__Task directions__. Repeat each entry verbatim.
------------
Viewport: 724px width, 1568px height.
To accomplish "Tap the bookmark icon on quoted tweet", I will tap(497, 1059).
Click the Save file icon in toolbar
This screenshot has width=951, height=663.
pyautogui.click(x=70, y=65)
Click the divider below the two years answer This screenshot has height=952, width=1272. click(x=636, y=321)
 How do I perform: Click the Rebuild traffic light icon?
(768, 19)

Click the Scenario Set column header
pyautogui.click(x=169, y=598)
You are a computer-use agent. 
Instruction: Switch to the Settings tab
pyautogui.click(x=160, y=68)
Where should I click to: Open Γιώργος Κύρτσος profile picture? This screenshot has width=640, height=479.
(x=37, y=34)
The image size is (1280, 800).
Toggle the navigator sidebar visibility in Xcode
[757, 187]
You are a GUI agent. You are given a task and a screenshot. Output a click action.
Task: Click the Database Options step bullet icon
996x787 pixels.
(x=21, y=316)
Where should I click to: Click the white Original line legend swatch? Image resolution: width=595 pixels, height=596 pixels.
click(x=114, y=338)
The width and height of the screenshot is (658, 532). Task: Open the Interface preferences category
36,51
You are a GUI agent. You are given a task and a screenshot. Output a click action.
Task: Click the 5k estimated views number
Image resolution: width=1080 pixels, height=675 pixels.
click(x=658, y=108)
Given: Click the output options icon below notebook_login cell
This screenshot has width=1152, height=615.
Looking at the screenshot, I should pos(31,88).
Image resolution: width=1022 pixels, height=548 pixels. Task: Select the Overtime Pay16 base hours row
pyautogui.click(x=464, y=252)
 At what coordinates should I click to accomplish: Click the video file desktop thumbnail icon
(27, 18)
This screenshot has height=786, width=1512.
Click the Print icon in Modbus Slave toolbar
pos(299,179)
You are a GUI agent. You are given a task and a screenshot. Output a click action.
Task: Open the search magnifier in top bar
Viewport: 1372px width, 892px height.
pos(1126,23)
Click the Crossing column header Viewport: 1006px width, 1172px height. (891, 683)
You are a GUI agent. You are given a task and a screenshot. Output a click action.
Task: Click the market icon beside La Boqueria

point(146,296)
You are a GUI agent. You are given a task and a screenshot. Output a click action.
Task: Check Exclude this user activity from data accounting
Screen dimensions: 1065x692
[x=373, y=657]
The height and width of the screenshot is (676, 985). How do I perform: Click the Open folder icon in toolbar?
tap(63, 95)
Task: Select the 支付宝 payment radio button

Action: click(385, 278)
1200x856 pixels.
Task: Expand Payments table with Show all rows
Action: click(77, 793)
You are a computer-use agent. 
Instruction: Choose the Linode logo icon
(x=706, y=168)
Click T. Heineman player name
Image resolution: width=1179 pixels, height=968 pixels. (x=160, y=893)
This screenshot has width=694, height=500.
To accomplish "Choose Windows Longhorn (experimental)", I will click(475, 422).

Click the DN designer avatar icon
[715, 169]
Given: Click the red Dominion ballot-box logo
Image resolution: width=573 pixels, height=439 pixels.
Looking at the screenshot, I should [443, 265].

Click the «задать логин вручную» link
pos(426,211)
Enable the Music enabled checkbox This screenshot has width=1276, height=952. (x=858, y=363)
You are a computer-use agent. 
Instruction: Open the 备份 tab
------------
__Response__.
Viewport: 724px width, 1568px height.
To accomplish "Tap the bookmark icon on quoted tweet", I will tap(497, 1059).
Click the Save file icon in toolbar
This screenshot has width=951, height=663.
pyautogui.click(x=70, y=65)
Click the divider below the two years answer This screenshot has height=952, width=1272. click(x=636, y=321)
 How do I perform: Click the Rebuild traffic light icon?
(768, 19)

Click the Scenario Set column header
pyautogui.click(x=169, y=598)
You are a computer-use agent. 
Instruction: Switch to the Settings tab
pyautogui.click(x=160, y=68)
Where should I click to: Open Γιώργος Κύρτσος profile picture? This screenshot has width=640, height=479.
(x=37, y=34)
The image size is (1280, 800).
Toggle the navigator sidebar visibility in Xcode
[757, 187]
You are a GUI agent. You are given a task and a screenshot. Output a click action.
Task: Click the Database Options step bullet icon
996x787 pixels.
(x=21, y=316)
Where should I click to: Click the white Original line legend swatch? Image resolution: width=595 pixels, height=596 pixels.
click(x=114, y=338)
The width and height of the screenshot is (658, 532). Task: Open the Interface preferences category
36,51
You are a GUI agent. You are given a task and a screenshot. Output a click action.
Task: Click the 5k estimated views number
Image resolution: width=1080 pixels, height=675 pixels.
click(x=658, y=108)
Given: Click the output options icon below notebook_login cell
This screenshot has width=1152, height=615.
Looking at the screenshot, I should pos(31,88).
Image resolution: width=1022 pixels, height=548 pixels. Task: Select the Overtime Pay16 base hours row
pyautogui.click(x=464, y=252)
 At what coordinates should I click to accomplish: Click the video file desktop thumbnail icon
(27, 18)
This screenshot has height=786, width=1512.
Click the Print icon in Modbus Slave toolbar
pos(299,179)
You are a GUI agent. You are given a task and a screenshot. Output a click action.
Task: Open the search magnifier in top bar
Viewport: 1372px width, 892px height.
pos(1126,23)
Click the Crossing column header Viewport: 1006px width, 1172px height. (891, 683)
You are a GUI agent. You are given a task and a screenshot. Output a click action.
Task: Click the market icon beside La Boqueria

point(146,296)
You are a GUI agent. You are given a task and a screenshot. Output a click action.
Task: Check Exclude this user activity from data accounting
Screen dimensions: 1065x692
[x=373, y=657]
The height and width of the screenshot is (676, 985). How do I perform: Click the Open folder icon in toolbar?
tap(63, 95)
Task: Select the 支付宝 payment radio button

Action: click(385, 278)
1200x856 pixels.
Task: Expand Payments table with Show all rows
Action: click(77, 793)
You are a computer-use agent. 
Instruction: Choose the Linode logo icon
(x=706, y=168)
Click T. Heineman player name
Image resolution: width=1179 pixels, height=968 pixels. (x=160, y=893)
This screenshot has width=694, height=500.
To accomplish "Choose Windows Longhorn (experimental)", I will click(475, 422).

Click the DN designer avatar icon
[715, 169]
Given: Click the red Dominion ballot-box logo
Image resolution: width=573 pixels, height=439 pixels.
Looking at the screenshot, I should [443, 265].

Click the «задать логин вручную» link
pos(426,211)
Enable the Music enabled checkbox This screenshot has width=1276, height=952. (x=858, y=363)
You are a computer-use agent. 
Instruction: Open the 备份 tab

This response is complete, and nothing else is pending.